New research finds that our response to even minor daily stressors, such as getting stuck in traffic or queuing for too long at the supermarket, can affect how healthy our brain is, particularly into old age.

Prolonged chronic stress can lead to a wide range of adverse health consequences, from diabetes, heart disease, and sexual dysfunction, to mental health conditions, such as depression, burnout, post-traumatic stress disorder (PTSD), and even schizophrenia.

Zooming in on the effects that stress has on the brain, recent studies have suggested that high levels of the stress hormone cortisol may impair memory.

But how do small, daily stressors affect the aging brain? New research, led by Robert Stawski, an associate professor in the College of Public Health and Human Sciences at Oregon’s State University in Corvallis, suggests that it is not so much the stressful events in themselves, but our reactions to them that harm our brain health.

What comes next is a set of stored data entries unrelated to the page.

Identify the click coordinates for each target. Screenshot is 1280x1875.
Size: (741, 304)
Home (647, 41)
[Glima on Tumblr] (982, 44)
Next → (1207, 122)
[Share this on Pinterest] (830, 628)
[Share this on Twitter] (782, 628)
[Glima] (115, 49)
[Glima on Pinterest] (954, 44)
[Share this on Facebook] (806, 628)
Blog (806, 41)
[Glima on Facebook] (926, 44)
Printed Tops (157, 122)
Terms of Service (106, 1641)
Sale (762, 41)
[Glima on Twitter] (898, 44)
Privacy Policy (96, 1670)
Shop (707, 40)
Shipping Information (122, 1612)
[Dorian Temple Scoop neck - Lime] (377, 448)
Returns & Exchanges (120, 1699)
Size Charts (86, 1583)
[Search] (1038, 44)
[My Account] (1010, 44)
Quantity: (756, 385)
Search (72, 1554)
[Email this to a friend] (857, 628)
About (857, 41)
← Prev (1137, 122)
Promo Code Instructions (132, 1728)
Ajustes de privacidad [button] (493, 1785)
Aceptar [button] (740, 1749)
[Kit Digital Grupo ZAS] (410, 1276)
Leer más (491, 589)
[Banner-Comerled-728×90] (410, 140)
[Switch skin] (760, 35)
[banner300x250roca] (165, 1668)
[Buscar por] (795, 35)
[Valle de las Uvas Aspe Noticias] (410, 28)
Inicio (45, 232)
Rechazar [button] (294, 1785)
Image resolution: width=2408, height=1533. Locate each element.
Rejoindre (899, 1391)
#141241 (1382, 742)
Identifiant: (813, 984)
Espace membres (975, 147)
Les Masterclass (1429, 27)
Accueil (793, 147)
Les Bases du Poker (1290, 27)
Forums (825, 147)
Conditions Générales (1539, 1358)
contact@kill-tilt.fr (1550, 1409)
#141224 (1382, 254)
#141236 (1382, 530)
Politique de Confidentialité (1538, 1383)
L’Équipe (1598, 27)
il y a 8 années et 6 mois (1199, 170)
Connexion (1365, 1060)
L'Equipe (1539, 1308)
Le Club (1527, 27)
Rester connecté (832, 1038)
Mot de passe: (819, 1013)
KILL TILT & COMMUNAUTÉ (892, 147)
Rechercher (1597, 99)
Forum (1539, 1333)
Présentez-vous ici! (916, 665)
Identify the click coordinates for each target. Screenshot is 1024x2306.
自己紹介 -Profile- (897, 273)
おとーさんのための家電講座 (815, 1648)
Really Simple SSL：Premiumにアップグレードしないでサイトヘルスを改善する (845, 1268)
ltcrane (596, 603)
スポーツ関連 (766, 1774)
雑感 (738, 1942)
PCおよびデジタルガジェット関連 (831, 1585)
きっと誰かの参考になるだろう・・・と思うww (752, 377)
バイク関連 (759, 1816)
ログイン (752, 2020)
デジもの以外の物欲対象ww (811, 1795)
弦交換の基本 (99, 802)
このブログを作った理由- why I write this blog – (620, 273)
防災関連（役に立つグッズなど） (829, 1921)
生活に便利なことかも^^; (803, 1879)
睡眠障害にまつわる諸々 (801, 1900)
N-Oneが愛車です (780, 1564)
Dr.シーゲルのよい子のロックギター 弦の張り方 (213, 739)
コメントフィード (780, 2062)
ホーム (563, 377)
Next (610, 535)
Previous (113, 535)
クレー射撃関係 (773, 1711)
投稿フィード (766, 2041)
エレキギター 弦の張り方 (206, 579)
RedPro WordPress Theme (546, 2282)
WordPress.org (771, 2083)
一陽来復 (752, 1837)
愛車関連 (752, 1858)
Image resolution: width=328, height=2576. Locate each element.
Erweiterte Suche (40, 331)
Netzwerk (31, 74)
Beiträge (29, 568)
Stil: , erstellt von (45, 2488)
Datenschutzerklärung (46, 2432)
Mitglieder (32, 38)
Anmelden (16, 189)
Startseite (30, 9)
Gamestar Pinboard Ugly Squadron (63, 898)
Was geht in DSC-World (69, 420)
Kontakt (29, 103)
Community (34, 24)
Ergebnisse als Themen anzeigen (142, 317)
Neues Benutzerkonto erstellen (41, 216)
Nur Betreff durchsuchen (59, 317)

Specifically, Stawski and colleagues examined how seniors’ response to everyday stressors, such as a traffic jam, affects their cognitive health.

The findings are available in Psychosomatic Medicine, the journal of the American Psychosomatic Society.

Studying stress and cognitive health

Stawski and colleagues examined 111 seniors aged between 65 and 95 for 2.5 years. Throughout the study period, the researchers evaluated the participants’ cognitive health using standardized assessments every 6 months.

Some of these assessments included asking the seniors to look at two sets of numbers and then say if the same numbers appeared in the two sets, albeit in a different order.

Previous studies have suggested that performance in these tests is an indicator of so-called response time inconsistency — a marker of impaired cognitive processing and poor brain health.